**TEXTO PROPORCIONADO:**
_ _ _ _ _ _ _

Llega a adquirir conciencia o contraer el complejo de escritora de cartas. Un buen filón de su jornada monástica y contemplativa tiene que reservarse para eso: «dijo a este testigo la dicha Ana de san Bartolomé que la acaecía a la dicha Madre Teresa estarse despachando y escribiendo cartas hasta las dos de la mañana, y que se acostaba a aquella hora y decía la despertasen de allí a dos horas…» (BMC 18, 286). Escribirá ella misma: «¡estas cartas!… me mata tanta baraúnda» (138, 1). Y casi a la par: «cartas, que con esto vivo» (160). Tantas cartas… «me tienen tonta» (124, 6). Y, puesta a escribir, la «lástima es que no sé acabar» (175, 10). Todo ello sin traumas para su vocación mística ni para su alma de contemplativa. Sin repliegues involutivos hacia el eremitismo y la soledad. Y a la vez sin problemas para la vida religiosa que ella promueve y acaudilla. Al contrario. Precisamente dentro del grupo monacal que ha congregado en torno a su persona, pone en marcha un estilo de fraternidad y convivencia que exige la comunicación humana con la misma fuerza que la comunión en los ideales místicos. Cada carmelo suyo es un grupo de personas abiertas en las dos dimensiones: en la comunión mística del ideal contemplativo y en la comunicación humana de la vida de cada día, con sus alegrías, problemas y quehaceres. De ahí que cuando los carmelos de la Madre Teresa se multiplican, rebrota a nivel intercomunitario la misma necesidad de comunicar. Ella de nuevo en el centro. El carteo, de Carmelo a Carmelo, crea una red de comunicaciones que prolongan la apertura de alma de la Fundadora. Problemas caseros, enfermedades y dolencias monjiles, vocaciones, intercambio de regalos, acoso pecuniario, indumentaria, estampas, recetas de curandería, lecturas, motivos de oración, todo lo que hace el entramado de la vida cotidiana en un grupo de religiosas enclaustradas, asoma ahora y fluye por el carteo que va y viene de un carmelo a otro, a través del cauce creado por la fundadora: «ese mundazo de Sevilla» (152, 4); «esa Babilonia» de la corte de Madrid (265, 1); las noticias de las Indias —«¡esos indios no me cuestan poco!» (2, 13)— o las algaradas de los moriscos en las serranías de Andalucía, o los presagios de guerra con Portugal («lo siento tan tiernamente que deseo la muerte… por no lo ver» —por no ver la guerra— 305, 5), o las peripecias del mundillo conventual… Todo ello visto al trasluz de un prisma excepcional: los ojos vivaces y purificados de la Madre Teresa.
Su epistolario resulta, así, un jirón de historia al natural, modesta y humilde, pero veraz; y una lección de vida humana y cristiana integral, sin adobos ni alambiques. «Entre los pucheros anda el Señor», había escrito ella. Las alturas de la experiencia mística contadas en las Moradas, resulta que eran vividas entre el ajetreo de carteros y carromatos, tal como queda documentado en este epistolario.

_ _ _ _ _ _ _

**INSTRUCCIONES:**
- A) Cita del texto sobre las cartas de la Madre Teresa el tramo que va desde "Su epistolario resulta, así, un" hasta "en este epistolario.".
- B) Enumera todos los nombres de lugares geográficos que aparecen en el texto sobre las cartas de la Madre Teresa.
Las filas de datos almacenados no tienen ningún papel en este ejercicio.

Datos almacenados:

_ _ _ _ _ _ _

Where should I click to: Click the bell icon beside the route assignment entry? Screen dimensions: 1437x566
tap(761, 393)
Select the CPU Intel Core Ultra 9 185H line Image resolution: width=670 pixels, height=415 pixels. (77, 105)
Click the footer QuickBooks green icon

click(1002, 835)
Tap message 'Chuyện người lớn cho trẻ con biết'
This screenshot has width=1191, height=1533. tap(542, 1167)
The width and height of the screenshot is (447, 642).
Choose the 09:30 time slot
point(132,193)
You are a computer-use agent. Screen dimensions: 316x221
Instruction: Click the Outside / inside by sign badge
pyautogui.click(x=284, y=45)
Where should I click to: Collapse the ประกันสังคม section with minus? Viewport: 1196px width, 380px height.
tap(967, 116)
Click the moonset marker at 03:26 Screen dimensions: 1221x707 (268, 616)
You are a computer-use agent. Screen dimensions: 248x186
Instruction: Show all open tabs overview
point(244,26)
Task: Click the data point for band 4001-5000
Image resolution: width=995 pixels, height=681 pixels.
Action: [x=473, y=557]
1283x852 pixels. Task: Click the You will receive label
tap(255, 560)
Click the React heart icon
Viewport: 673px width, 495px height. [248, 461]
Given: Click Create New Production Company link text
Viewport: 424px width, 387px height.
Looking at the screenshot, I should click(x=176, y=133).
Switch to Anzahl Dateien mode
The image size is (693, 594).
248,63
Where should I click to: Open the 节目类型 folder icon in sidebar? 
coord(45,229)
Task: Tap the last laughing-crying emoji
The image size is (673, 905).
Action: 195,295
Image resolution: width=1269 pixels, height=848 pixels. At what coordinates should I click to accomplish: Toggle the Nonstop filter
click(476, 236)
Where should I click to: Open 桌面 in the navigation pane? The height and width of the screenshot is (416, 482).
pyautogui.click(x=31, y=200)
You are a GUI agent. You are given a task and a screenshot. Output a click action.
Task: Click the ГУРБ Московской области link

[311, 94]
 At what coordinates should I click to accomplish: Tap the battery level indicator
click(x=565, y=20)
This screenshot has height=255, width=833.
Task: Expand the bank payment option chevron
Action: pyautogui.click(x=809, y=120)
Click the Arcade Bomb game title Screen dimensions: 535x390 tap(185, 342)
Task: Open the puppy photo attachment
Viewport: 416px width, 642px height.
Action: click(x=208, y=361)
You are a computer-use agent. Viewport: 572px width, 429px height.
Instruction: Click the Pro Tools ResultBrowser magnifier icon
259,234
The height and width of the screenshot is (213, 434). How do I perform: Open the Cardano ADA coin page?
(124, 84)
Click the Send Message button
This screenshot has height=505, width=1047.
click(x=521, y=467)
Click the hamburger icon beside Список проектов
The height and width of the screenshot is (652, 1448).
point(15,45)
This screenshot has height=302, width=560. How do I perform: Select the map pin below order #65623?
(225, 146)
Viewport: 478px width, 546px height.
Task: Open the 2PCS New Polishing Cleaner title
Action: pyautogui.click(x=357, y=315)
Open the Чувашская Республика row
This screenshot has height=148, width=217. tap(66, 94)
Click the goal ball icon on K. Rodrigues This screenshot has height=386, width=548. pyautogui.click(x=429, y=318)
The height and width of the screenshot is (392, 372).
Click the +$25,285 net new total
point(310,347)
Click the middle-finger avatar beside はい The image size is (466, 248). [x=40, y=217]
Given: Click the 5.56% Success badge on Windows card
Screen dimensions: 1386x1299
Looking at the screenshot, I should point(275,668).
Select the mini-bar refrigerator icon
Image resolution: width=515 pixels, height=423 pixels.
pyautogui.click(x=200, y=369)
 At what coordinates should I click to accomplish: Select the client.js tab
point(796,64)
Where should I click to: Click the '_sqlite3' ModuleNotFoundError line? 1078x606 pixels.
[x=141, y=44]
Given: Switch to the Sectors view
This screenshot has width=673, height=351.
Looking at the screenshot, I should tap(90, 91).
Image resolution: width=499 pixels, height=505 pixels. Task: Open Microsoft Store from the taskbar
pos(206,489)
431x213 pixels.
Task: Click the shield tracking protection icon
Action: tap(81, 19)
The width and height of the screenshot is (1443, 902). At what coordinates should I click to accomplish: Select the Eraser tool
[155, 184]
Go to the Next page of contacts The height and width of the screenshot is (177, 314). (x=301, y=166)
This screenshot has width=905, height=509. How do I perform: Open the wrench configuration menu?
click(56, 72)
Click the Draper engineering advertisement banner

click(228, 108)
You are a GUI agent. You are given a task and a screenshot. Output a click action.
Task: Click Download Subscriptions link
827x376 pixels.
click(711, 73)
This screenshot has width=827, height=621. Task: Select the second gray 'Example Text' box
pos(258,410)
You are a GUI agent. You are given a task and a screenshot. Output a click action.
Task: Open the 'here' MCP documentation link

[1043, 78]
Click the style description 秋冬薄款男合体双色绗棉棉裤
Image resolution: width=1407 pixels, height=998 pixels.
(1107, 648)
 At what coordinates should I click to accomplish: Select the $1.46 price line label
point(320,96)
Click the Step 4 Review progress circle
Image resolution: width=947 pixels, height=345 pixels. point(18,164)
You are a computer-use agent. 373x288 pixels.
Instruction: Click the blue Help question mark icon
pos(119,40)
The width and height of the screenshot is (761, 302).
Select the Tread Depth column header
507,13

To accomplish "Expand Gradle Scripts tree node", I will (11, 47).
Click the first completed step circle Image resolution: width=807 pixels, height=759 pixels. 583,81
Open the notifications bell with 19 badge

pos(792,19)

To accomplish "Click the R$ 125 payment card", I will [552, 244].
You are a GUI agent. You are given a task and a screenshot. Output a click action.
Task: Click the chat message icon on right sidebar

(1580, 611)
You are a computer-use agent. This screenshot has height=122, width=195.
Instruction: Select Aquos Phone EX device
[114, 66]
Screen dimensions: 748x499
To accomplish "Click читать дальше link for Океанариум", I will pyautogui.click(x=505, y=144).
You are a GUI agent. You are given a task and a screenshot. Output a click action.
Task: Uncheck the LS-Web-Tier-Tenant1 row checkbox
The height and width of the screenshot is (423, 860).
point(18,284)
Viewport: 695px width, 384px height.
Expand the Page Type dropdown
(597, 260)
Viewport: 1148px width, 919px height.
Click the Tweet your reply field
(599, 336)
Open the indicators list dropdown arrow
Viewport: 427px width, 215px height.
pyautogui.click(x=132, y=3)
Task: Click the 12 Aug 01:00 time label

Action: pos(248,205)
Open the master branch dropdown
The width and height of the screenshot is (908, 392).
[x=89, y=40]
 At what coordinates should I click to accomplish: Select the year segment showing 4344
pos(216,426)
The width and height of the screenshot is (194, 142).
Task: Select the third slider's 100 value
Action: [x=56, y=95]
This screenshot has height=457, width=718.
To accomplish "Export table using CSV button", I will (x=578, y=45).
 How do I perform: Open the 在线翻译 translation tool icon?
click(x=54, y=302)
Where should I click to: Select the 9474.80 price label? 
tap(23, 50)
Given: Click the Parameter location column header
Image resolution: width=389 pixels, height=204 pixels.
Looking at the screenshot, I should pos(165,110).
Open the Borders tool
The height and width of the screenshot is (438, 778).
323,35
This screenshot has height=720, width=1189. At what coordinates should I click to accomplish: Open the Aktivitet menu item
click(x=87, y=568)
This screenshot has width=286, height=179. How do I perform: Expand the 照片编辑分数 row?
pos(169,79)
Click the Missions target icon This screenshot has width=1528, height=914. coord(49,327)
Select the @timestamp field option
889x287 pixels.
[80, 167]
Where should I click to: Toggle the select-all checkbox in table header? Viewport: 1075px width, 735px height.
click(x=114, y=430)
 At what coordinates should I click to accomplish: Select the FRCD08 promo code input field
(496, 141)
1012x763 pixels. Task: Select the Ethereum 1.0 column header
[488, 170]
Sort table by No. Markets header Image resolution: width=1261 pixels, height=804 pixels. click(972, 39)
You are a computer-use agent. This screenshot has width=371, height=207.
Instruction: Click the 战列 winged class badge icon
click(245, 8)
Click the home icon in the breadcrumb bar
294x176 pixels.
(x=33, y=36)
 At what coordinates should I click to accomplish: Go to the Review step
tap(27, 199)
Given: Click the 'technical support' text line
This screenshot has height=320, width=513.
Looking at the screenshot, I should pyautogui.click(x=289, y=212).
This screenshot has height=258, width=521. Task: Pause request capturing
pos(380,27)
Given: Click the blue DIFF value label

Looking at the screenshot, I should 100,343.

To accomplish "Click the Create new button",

_ _ _ _ _ _ _

**RESPUESTAS DEL EJERCICIO:**
- A)
Su epistolario resulta, así, un jirón de historia al natural, modesta y humilde, pero veraz; y una lección de vida humana y cristiana integral, sin adobos ni alambiques. «Entre los pucheros anda el Señor», había escrito ella. Las alturas de la experiencia mística contadas en las Moradas, resulta que eran vividas entre el ajetreo de carteros y carromatos, tal como queda documentado en este epistolario.

- B) Los lugares que aparecen son Sevilla, Madrid, las Indias, Andalucía y Portugal.